# Work to be completed:
Duplicate the rows below verbatim, from the line containing "Where should I click to: Click the 'Click" through the final row.

(Word and element locating data)
** BEGIN **

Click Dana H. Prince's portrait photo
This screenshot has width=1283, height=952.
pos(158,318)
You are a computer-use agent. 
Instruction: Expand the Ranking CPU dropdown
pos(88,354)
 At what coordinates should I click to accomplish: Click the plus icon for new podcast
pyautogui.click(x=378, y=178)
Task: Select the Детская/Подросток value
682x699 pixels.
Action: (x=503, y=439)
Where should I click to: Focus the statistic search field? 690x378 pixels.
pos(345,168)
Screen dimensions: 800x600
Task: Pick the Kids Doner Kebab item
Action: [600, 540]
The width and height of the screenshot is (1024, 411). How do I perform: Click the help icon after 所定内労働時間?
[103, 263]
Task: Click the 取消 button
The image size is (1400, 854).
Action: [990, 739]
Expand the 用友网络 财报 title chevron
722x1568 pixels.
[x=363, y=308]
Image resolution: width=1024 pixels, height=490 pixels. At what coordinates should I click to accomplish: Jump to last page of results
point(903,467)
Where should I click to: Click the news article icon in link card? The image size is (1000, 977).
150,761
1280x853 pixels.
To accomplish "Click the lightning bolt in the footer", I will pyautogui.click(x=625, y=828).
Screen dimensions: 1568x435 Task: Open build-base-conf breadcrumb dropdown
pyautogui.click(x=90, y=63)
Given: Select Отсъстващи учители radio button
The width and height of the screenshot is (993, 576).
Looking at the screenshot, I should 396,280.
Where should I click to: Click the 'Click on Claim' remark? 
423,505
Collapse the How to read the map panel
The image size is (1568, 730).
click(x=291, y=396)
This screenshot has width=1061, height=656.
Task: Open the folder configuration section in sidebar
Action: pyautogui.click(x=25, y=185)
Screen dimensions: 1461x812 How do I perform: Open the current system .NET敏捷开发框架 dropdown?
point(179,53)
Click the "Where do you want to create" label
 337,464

** END **

# Expected output:
Where should I click to: Click the 'Click on Claim' remark? 
423,505
Collapse the How to read the map panel
The image size is (1568, 730).
click(x=291, y=396)
This screenshot has width=1061, height=656.
Task: Open the folder configuration section in sidebar
Action: pyautogui.click(x=25, y=185)
Screen dimensions: 1461x812 How do I perform: Open the current system .NET敏捷开发框架 dropdown?
point(179,53)
Click the "Where do you want to create" label
 337,464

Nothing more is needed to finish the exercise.